TASK STATEMENT
Your answer should consist of the lines holding "computer", copied from the material below.

RECORDS SHOWN
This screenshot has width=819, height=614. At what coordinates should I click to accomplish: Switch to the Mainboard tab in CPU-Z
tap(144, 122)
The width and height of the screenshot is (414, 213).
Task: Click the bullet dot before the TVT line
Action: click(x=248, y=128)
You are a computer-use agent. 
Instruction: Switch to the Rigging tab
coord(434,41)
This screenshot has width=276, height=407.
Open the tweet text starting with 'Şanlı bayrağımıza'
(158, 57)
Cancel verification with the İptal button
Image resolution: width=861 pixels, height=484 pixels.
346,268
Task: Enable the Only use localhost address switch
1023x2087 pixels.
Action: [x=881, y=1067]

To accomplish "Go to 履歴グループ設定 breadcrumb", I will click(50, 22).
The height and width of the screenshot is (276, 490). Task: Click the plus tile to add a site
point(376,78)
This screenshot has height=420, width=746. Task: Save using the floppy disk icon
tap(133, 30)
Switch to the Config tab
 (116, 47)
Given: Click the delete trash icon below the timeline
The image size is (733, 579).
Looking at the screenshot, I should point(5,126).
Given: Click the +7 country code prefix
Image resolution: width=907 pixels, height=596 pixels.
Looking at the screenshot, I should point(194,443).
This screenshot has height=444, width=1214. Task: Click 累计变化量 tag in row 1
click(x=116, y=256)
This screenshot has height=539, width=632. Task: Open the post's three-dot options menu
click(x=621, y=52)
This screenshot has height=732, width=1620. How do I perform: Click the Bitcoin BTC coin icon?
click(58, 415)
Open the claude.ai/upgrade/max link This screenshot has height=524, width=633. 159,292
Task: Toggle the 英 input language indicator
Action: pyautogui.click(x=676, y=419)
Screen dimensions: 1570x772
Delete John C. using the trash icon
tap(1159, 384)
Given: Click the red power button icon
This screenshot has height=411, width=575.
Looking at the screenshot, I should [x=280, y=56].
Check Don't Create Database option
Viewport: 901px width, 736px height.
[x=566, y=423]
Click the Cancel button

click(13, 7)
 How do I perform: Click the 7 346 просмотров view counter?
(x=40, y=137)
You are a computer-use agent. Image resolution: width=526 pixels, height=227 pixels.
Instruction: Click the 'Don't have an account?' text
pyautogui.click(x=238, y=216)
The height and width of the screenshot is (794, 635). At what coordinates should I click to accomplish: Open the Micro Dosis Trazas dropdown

PROBLEM SOLUTION
You are a computer-use agent. 
You are a computer-use agent. Image resolution: width=526 pixels, height=227 pixels.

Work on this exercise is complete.